Two separate teams of scientists reported Wednesday the first-ever detection from Earth of the atmosphere of planets outside our solar system.

Taken together, the studies open a new frontier in the study of exoplanets, hard-to-detect celestial bodies circling stars beyond our own solar system.

Barely 300 exoplanets — some of which may have conditions similar to those that gave rise to life on Earth — have been identified so far, though astronomers assume that far more are waiting to be discovered.

Up to now, virtually everything known about the atmosphere of exoplanets has come from data collected by the space-based Spitzer infrared telescope.

But Spitzer will soon run out of the cryogens needed to keep its instruments cool, severely limiting its capabilities.

One team spotted a massive planet many times the size of Earth named OGLE-TR-56b, a so-called “hot Jupiter.”

Hot Jupiters are massive planets — many times the size of Earth — that orbit very close to their stars. Because they are so near, they are believed to be hot enough to emit radiation in optical and near-infrared wavelengths that would be visible from Earth.

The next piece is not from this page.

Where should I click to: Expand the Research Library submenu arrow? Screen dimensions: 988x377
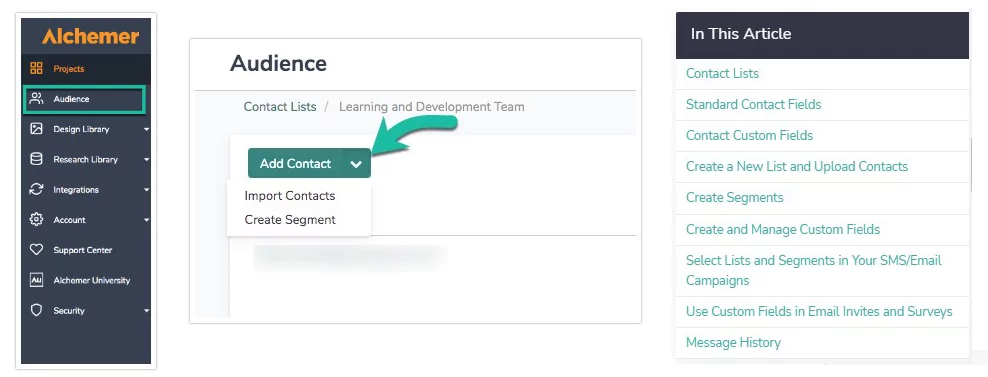click(x=146, y=160)
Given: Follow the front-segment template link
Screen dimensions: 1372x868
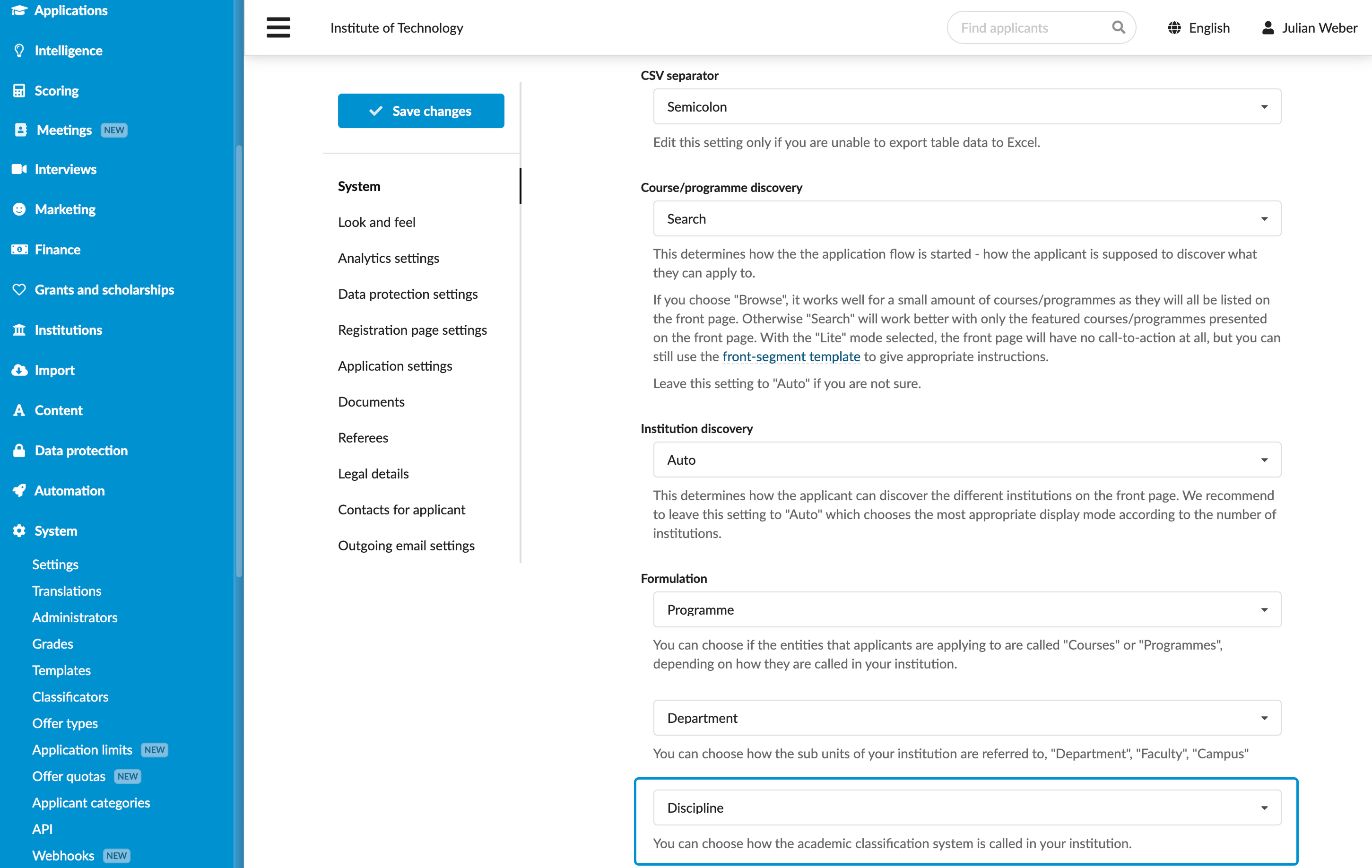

“The successful recipe is a planet that emits a lot of heat and has little-to-no wind in its atmosphere,” said co-author Mercedes Lozez-Morales of the Carnegie Institution in Washington D.C.

In addition, it must be a clear and calm night on Earth in order accurately measure the differences in thermal emissions when the exoplanet is eclipsed as it goes behind the star.

“The eclipse allows us to separate the emissions of the planet from those of the star,” she said in a statement.